So you're interested in numbers where we pass the wake_wide decision
into select_idle_sibling(), and then use that instead of (or in addition
to?) my should_scan_idle() function?

I agree we may need to tweak wake_wide, since most of our wakeups now
are failed affine wakeups. But, the differences are in p99, so I'll
probably need to get some better metrics.

-chris

2016-04-13 14:23:02

by Mike Galbraith

[permalink] [raw]
Subject: Re: sched: tweak select_idle_sibling to look for idle threads

On Wed, 2016-04-13 at 09:44 -0400, Chris Mason wrote:

> So you're interested in numbers where we pass the wake_wide decision
> into select_idle_sibling(), and then use that instead of (or in addition
> to?) my should_scan_idle() function?

Yeah, I was thinking instead of, and hoping that would be enough.

> I agree we may need to tweak wake_wide, since most of our wakeups now
> are failed affine wakeups.

What exactly do you mean by failed affine wakeups? Failed because
wake_wide() said we don't want one, or because wake_affine() said we
can't have one? If the later, my thought bubble may have just burst,
but it still "feels" right.

-Mike

2016-04-13 14:37:13

by Chris Mason

[permalink] [raw]
Subject: Re: sched: tweak select_idle_sibling to look for idle threads

On Wed, Apr 13, 2016 at 04:22:58PM +0200, Mike Galbraith wrote:
> On Wed, 2016-04-13 at 09:44 -0400, Chris Mason wrote:
>
> > So you're interested in numbers where we pass the wake_wide decision
> > into select_idle_sibling(), and then use that instead of (or in addition
> > to?) my should_scan_idle() function?
>
> Yeah, I was thinking instead of, and hoping that would be enough.

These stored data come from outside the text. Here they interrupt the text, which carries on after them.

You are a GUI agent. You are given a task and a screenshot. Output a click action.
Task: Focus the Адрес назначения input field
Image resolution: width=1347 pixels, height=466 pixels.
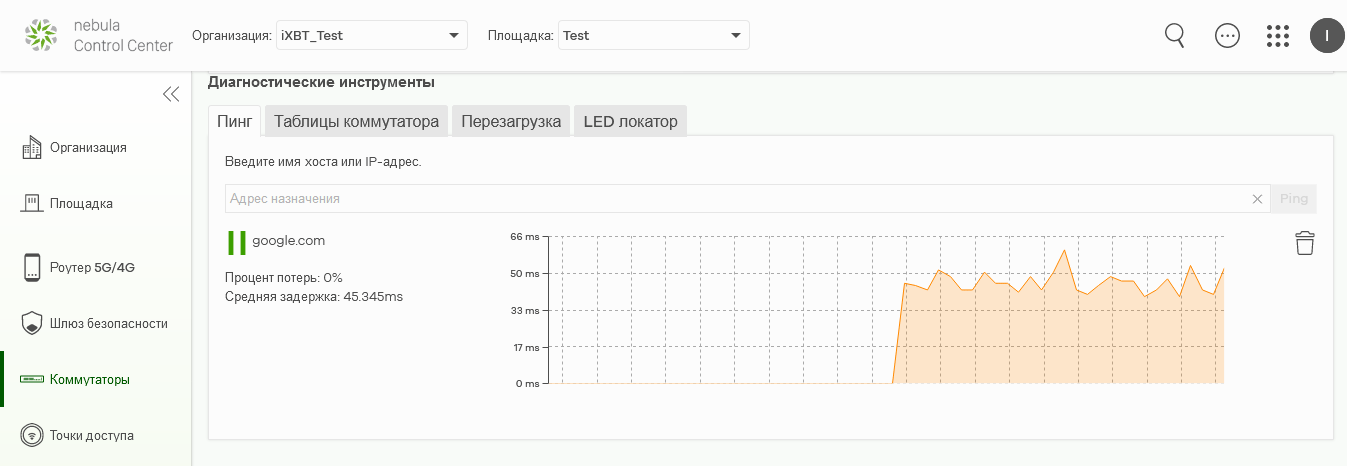(735, 199)
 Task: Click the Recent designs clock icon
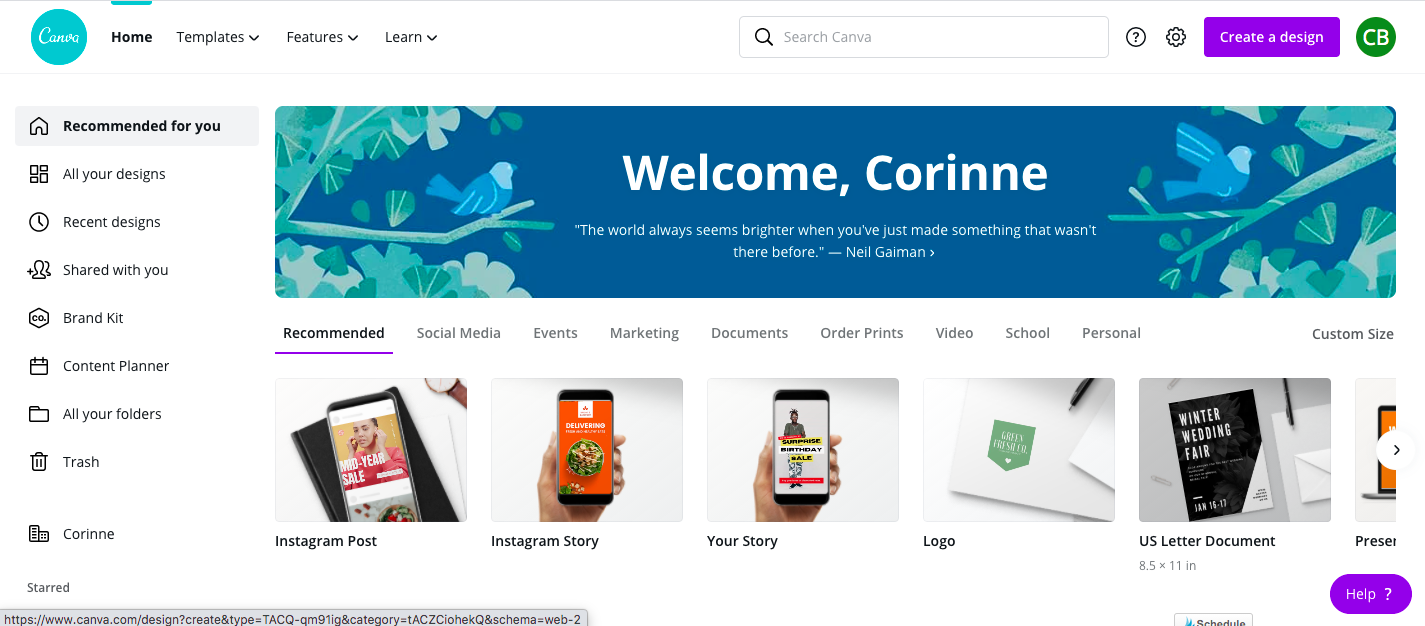(x=39, y=222)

I'm definitely up for experimenting with different tests to decide when
to scan idle. I'll have to wait until after lsf/vault, but I can layout
a bunch of tests.

>
> > I agree we may need to tweak wake_wide, since most of our wakeups now
> > are failed affine wakeups.
>
> What exactly do you mean by failed affine wakeups? Failed because
> wake_wide() said we don't want one, or because wake_affine() said we
> can't have one? If the later, my thought bubble may have just burst,
> but it still "feels" right.

I mean this number:

schedstat_inc(p, se.statistics.nr_wakeups_affine_attempts);

Is much much much higher than this number:

schedstat_inc(p, se.statistics.nr_wakeups_affine);

So, wake_affine said we can't have one. I made a script to sum it up
across all the threads of the webserver workload.

-chris

2016-04-13 15:05:52

by Mike Galbraith

[permalink] [raw]
Subject: Re: sched: tweak select_idle_sibling to look for idle threads

On Wed, 2016-04-13 at 10:36 -0400, Chris Mason wrote:
> On Wed, Apr 13, 2016 at 04:22:58PM +0200, Mike Galbraith wrote:

> > What exactly do you mean by failed affine wakeups? Failed because
> > wake_wide() said we don't want one, or because wake_affine() said we
> > can't have one? If the later, my thought bubble may have just burst,
> > but it still "feels" right.
>
> I mean this number:
>
> schedstat_inc(p, se.statistics.nr_wakeups_affine_attempts);
>
> Is much much much higher than this number:
>
> schedstat_inc(p, se.statistics.nr_wakeups_affine);
>
> So, wake_affine said we can't have one. I made a script to sum it up
> across all the threads of the webserver workload.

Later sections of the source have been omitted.